Negara yang memiliki monopoli kekerasan tidak menggunakan haknya itu untuk menegakkan hukum, tetapi malah menjadi penonton kebrutalan. Berkali-kali ormas anarkistis, atau minimal anasir-anasirnya, menjadi hakim jalanan tanpa ada tindakan tegas.
Itulah mengapa mereka menerjemahkan pesan itu secara gamblang bahwa apabila kekerasan dilakukan secara kolektif dan membawa atribut agama, negara pasti tidak akan menindak, apalagi menghukum.
Karena itu, tidak mengherankan jika tindak kekerasan atas nama agama masih sangat tinggi. Data Setara Institute menunjukkan sepanjang 2009-2010 terjadi 286 tindak kekerasan. Sebanyak 103 kekerasan atas nama agama itu dilakukan elemen negara dan 183 kekerasan oleh nonnegara, termasuk ormas anarkistis.
Data tersebut menunjukkan negara terus kalah oleh ormas penguasa jalanan itu. Kian kelihatan kekalahan telak negara ketika tuntutan pembubaran ormas anarkistis itu selalu dijawab dengan pernyataan membubarkan ormas tidak mudah.
Undang-Undang Nomor 8 Tahun 1985 tentang Organisasi Kemasyarakatan sudah memberikan jalan bagi pembubaran ormas anarkistis. Namun, jalan itu amat panjang dan berliku-liku.
Awalnya ormas itu harus dibekukan dulu. Syaratnya setelah mereka melakukan kegiatan yang mengganggu keamanan dan ketertiban umum; menerima bantuan pihak asing tanpa persetujuan pemerintah pusat; dan memberi bantuan kepada pihak asing yang merugikan kepentingan bangsa dan negara, pemerintah dapat membekukan ormas tersebut.
Pembekuan itu tidak bisa langsung dilakukan. Pengurus ormas itu harus lebih dulu dipanggil dan diberi peringatan. Pemerintah baru bisa membekukan pengurus ormas yang bersangkutan setelah meminta pertimbangan dan saran dari segi hukum dari Mahkamah Agung.
Bila setelah dibekukan ormas tersebut bertobat, pembekuan bisa dicabut dan ormas itu boleh beroperasi lagi. Jika mereka melakukan tindakan lagi yang sama dengan sebelum pembekuan, baru bisa dibubarkan.
Namun, negara mestinya tidak boleh menyerah. Asal ada kemauan, pasti ada jalan bagi terobosan hukum. Bukankah prinsip umum demokrasi berlaku bahwa freedom of association mengandung syarat peacefull association?
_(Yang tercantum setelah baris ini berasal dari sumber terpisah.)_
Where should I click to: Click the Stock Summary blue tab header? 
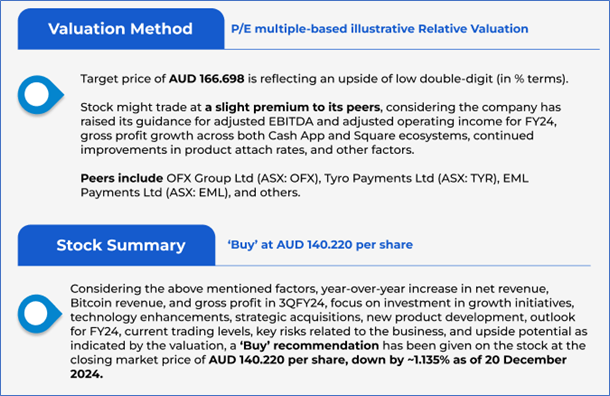[116, 245]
Presiden Susilo Bambang Yudhoyono telah memerintahkan ormas anarkistis dibubarkan. Itu perintah yang mesti dibaca agar penegak hukum mencari terobosan hukum sehingga pembubaran yang sah dan legal segera dapat dilakukan.
Sekali lagi, itu perintah Presiden dan jangan menjadikan Kepala Pemerintahan bahan olok-olok sebagai pemimpin yang banyak melahirkan instruksi tanpa ada yang bisa dieksekusi. Bila Kapolri dan Jaksa Agung tidak sanggup melaksanakannya, mengapa tidak meletakkan jabatan?